I think you're still missing the point Bill. Rest assured that I was
there on the day they talked about majority rule and one of the points
that has been stressed ever since day 1 is that majority rule doesn't
give the majority the right to stomp on any minority. Some minorities
are even specially protected (women, minorities, and in some situations
gays and lesbians for example). The majority can say "we want to run all
the Jews out of town" (I'm Jewish), but that doesn't mean that they can.
The majority does get a lot of rights, but one thing they DON'T get is
the right to stomp on the rights of minorities. In this case we're the
minority and the rights we have that the majority CAN'T stomp on are
spelled out in PRB-1. We MUST HAVE REASONABLE ACCOMODATION. The majority
CAN'T decide that they don't like towers and ban them.
That guy who paid $20K for a tower permit was not reasonably accomodated
and probably has a cause of action (no I'm not a lawyer, but I'm married
to one and some of it has rubbed off) against the town. I believe I
heard that the FCC held that a $5 permit fee for a $100 dish antenna was
unreasonable. I do know that having the permit fee exceed a certain
percentage of the cost of the device or service is unreasonable.
Reasonable accomodation will vary with the needs of the amateur, the
nature of his or her property, and many other things. While the local
authorities don't have to give the amateur everything he desires, they
must accomodate the amateur's particular needs (at least that's what
Marchand v. Hudson says). On a 1/2 acre residental lot what can be
reasonably accomodated is different from a 100 acre plot in the
wilderness. PRB-1 only allows the local community to regulate amateur
towers for "...health, safety, and the general welfare of the community".
In my particular situation, I inquired at the town hall what the regs
were and they told me. I decided that the regs were reasonable enough
that I decided to purchase the property.
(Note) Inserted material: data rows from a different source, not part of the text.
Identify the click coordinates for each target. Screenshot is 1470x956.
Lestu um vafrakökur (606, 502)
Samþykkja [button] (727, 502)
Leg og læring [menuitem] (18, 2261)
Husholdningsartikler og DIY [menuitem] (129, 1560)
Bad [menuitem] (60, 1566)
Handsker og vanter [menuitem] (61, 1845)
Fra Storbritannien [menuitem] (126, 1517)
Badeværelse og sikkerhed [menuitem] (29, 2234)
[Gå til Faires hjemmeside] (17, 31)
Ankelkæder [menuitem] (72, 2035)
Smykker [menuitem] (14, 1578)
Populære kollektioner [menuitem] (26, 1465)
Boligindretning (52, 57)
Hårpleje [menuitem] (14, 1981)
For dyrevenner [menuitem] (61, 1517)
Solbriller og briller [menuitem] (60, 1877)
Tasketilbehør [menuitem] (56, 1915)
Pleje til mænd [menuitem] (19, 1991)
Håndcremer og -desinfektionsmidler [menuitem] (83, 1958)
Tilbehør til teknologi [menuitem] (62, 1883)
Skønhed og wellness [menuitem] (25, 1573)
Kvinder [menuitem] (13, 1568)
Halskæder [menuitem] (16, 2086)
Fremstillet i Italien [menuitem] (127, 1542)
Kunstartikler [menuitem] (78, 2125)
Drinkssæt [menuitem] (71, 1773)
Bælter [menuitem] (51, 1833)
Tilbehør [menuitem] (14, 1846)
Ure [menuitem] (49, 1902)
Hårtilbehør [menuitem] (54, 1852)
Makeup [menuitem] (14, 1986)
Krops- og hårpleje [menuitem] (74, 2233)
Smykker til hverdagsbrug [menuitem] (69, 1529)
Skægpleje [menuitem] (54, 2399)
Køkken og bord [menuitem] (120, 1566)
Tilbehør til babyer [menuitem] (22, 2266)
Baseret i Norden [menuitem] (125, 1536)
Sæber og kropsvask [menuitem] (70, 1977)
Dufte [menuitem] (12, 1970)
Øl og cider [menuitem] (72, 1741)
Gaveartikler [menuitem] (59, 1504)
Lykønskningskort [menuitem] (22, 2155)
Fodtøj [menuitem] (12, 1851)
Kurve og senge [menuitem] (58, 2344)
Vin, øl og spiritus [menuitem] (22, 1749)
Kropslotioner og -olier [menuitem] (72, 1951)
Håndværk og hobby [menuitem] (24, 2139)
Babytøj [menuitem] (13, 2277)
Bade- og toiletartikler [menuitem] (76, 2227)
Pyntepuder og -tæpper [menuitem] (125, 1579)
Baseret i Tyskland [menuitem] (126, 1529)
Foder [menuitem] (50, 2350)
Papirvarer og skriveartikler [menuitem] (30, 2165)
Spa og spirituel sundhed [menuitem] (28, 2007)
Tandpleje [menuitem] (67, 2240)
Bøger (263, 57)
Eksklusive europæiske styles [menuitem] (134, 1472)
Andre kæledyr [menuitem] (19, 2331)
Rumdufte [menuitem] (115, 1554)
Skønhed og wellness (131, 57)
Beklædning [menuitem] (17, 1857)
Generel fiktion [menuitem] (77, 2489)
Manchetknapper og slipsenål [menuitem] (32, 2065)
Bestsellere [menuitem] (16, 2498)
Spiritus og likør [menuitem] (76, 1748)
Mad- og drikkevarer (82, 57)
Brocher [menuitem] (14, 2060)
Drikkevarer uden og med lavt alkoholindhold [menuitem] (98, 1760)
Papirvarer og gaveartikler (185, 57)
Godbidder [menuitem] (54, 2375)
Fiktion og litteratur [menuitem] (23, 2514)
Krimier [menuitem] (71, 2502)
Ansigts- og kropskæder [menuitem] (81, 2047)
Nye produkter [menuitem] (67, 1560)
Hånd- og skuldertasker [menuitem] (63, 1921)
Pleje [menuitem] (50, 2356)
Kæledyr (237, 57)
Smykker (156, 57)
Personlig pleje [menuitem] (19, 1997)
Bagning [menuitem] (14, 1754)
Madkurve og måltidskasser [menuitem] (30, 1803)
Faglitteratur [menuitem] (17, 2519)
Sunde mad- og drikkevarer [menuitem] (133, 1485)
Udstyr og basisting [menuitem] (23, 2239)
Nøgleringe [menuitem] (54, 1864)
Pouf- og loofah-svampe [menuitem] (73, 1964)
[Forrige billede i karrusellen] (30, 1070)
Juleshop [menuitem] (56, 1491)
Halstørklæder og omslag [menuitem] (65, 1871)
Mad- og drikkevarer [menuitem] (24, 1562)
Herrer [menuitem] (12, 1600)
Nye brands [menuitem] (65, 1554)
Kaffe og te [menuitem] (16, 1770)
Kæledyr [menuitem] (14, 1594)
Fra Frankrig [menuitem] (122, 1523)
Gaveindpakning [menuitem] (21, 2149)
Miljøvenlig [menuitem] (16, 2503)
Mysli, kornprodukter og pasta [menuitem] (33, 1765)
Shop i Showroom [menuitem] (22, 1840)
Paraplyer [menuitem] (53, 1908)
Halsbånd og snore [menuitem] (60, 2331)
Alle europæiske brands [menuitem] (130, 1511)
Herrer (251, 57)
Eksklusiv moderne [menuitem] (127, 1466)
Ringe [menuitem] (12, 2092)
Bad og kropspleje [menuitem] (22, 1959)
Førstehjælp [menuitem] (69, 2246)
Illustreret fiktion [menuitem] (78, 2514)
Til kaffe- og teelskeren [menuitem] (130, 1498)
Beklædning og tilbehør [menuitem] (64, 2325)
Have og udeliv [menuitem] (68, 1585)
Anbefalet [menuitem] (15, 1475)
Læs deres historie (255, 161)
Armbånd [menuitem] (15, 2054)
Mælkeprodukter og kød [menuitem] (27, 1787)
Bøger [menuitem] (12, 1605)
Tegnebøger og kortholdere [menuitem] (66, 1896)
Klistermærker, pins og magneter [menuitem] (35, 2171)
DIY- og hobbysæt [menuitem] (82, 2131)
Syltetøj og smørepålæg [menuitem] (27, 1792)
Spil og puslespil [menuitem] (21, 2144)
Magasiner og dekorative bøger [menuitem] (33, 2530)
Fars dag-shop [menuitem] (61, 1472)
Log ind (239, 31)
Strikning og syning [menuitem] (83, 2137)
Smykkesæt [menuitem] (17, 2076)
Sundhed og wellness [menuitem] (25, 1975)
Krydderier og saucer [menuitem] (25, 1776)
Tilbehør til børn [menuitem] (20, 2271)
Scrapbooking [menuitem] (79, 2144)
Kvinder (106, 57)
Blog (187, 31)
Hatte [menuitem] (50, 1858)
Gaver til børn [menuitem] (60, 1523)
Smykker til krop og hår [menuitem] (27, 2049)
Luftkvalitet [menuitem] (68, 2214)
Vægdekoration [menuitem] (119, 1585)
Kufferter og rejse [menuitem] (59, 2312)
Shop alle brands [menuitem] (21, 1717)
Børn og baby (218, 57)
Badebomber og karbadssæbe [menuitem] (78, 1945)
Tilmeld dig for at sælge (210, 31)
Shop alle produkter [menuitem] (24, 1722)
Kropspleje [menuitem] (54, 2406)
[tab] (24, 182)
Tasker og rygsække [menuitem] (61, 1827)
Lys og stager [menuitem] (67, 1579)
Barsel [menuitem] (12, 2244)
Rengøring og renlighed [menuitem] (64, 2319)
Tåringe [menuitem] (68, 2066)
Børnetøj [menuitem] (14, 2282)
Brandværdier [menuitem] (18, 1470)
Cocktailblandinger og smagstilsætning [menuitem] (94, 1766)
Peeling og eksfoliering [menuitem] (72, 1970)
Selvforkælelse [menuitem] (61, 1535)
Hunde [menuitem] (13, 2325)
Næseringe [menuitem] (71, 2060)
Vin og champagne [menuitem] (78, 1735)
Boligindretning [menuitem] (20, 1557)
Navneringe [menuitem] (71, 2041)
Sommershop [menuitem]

After taking out the building
permit (granted) for a fee of $110, two of my neighbors (not abutters)
challenged the permit. The case ended going up to the State Supreme
Court and then back to the ZBA for further hearings. The timeline took
over three years to play out and about $25K in legal fees for me.
Luckily we all won this one, although I got stuck footing most of the
bill. The end result is that I'm up on the air and all of you have the
Marchand decision (currently the strongest PRB-1 decision on record) to
use. While it's not a US Supreme Court Decision which would be binding
everywhere, most state courts take serious notice of another state's
Supreme Court Decisions. CJ Brock (Chief Justice of the New Hampshire
Supreme Court) quoted Pentel (the first real big PRB-1 decision from a
US Circuit Court) in Marchand. That decision wasn't binding in NH, but
was noticed by the Court. Also noticed by the Court were the bad PRB-1
decisions allowing the local communities to do the balancing. Marchand
rejected these arguments (properly IMHO) and ruled that the FCC already
did the balancing.
As far as neighbor's rights go, they DON'T have a right to dictate that
you or I can't have towers, even if the majority says so.
Just my $.02,
73 and peace, Jerry, K0TV
Bill Turner wrote:
>On Thu, 14 Aug 2003 09:46:02 -0700, Jim Lux <firstname.lastname@example.org>
>>For example, a majority may decide that
>>they want open sewers in their city (cheaper, easy to maintain, they like
>>the third world appearance, who knows.. they're the majority). Such a
>>change would likely be prohibited on the basis of public health.
>You argument is fallacious for the simple fact that a city majority
>can be overridden by a county majority, a county majority can be
>overridden by a state majority and a state majority can be overridden
>by a federal majority.
>Perhaps you were absent the day that was covered in school.